GIVEN TASK> Continue the article on Canada's proposed reinsurance regulation changes from the point where it stops.

TEXT EXCERPT>
-=-=-=-=-

Canada: Proposed Changes to Reinsurance Regulation

Monday, January 12, 2009

Canada: Proposed Changes to Reinsurance Regulation
January 27 2009

On December 12 2008 Canada’s federal insurance regulator, the Office of the Superintendent of Financial Institutions (OSFI), released a consultation paper entitled “Regulatory and Supervisory Approach to Reinsurance”. The paper describes OSFI’s overall philosophy with respect to reinsurance and outlines certain initiatives that are being considered. 
OSFI has requested feedback from the industry and other stakeholders by March 6 2009. The Insurance Bureau of Canada has announced that it is preparing a submission which it will in turn coordinate with the Reinsurance Research Council and the Property and Casualty Insurance Compensation Corporation.
To put the discussion paper into context, a number of regulatory initiatives relative to reinsurance have recently concluded or are underway in other jurisdictions. In 2007 the International Association of Insurance Supervisors published a discussion paper on mutual recognition arrangements for the supervision of reinsurance. The National Association of Insurance Commissions in the United States is in the process of reviewing proposals for changes to its supervision of reinsurance. There have also been similar developments on insurance and reinsurance regulation and supervision in Australia and the European Union. These developments have prompted the discussion paper. OSFI is seeking consultation with respect to the topics set out below.

-=-=-=-=-

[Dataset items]
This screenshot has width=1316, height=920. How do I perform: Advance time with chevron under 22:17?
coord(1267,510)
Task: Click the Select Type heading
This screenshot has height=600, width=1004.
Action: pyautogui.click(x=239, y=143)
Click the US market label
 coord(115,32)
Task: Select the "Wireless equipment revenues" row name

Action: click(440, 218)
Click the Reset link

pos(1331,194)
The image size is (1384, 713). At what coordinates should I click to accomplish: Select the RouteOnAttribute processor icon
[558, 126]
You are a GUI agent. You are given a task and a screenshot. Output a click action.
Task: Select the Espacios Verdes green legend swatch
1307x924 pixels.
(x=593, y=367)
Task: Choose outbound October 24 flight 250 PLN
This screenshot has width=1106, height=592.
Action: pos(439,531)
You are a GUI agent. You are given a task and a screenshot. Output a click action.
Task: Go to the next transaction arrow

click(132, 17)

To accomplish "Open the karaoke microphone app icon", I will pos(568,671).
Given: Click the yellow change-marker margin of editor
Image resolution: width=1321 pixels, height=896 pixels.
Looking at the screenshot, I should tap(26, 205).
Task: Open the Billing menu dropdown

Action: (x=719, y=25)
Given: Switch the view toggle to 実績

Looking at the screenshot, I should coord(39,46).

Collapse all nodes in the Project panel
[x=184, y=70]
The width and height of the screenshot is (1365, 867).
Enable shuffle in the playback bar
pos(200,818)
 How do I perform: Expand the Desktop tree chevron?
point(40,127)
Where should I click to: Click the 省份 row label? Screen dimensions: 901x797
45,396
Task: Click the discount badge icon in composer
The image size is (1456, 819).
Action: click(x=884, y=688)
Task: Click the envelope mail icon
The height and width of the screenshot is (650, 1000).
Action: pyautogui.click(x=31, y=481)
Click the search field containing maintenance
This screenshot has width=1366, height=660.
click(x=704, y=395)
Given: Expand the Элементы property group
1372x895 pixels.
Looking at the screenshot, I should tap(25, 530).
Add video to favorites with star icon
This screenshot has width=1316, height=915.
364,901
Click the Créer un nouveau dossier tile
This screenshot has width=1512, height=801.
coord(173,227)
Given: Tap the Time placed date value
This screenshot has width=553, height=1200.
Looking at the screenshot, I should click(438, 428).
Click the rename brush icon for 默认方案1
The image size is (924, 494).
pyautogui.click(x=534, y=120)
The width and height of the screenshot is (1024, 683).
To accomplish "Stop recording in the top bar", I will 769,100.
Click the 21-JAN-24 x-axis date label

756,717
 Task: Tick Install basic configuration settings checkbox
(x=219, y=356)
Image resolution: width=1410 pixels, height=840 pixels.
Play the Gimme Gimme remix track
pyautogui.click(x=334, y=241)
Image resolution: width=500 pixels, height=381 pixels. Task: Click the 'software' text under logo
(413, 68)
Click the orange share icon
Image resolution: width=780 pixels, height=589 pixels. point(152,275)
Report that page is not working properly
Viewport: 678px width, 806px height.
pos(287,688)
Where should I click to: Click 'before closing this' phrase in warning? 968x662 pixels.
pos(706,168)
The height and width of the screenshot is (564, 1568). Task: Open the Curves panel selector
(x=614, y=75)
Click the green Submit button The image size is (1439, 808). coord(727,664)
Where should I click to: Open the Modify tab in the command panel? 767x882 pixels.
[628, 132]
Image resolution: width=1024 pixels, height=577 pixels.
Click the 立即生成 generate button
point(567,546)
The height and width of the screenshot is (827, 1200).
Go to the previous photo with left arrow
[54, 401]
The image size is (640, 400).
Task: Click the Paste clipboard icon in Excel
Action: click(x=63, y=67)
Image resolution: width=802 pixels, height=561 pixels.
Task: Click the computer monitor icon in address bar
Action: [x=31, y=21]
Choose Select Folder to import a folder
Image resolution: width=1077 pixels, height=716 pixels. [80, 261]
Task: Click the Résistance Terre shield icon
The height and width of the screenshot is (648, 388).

-=-=-=-=-

WRITTEN RESPONSE>
Unregistered Reinsurance
25% rule for unregistered reinsurance
A feature of OSFI’s regulation of reinsurance is a 25% limitation on reinsurance that can be ceded by Canadian-licensed property and casualty insurers to reinsurers that are not licensed in Canada as either a subsidiary or a branch (‘unregistered reinsurance’). This rule is to limit insurers’ exposure to foreign reinsurers that are not regulated in Canada. OSFI is questioning the relevance and appropriateness of this rule in the current environment, noting that its application constrains diversification of risk by ceding companies.
OSFI is considering a more principles-based approach and may replace the 25% limit on unregistered reinsurance with an overall requirement for insurers to adopt sound reinsurance practices and procedures. 
Limit on letters of credit as collateral
Collateral is required to be vested in trust in Canada for unregistered reinsurance in order for ceding companies to receive credit for the reinsurance. One of the rules regarding the types of asset that are acceptable for this purpose restricts the use of letters of credit to 15% of the risks ceded to the unregistered reinsurer. OSFI is considering changing the 15% limitation on letters of credit.
Mutual recognition of extra-jurisdictional reinsurance regulation
Commentators have suggested that mutual recognition of reinsurance regulation could facilitate the cost effectiveness and availability of reinsurance. Basically, the concept of mutual recognition involves two or more reinsurance regulators that, by agreement, recognize the other jurisdiction's regulation of reinsurance as acceptable in order to reduce or eliminate collateralization and other restrictions relating to unregistered reinsurance.
OSFI recognizes that a number of steps would need to be taken before it could enter into mutual recognition agreements, including:
  • an analysis of the supervisory, legal and tax framework in the proposed jurisdictions to be recognized;
  • development of risk-based capital requirements for Canadian companies ceding to unregistered reinsurers; and
  • coordination with the insurance regulators of the Canadian provinces.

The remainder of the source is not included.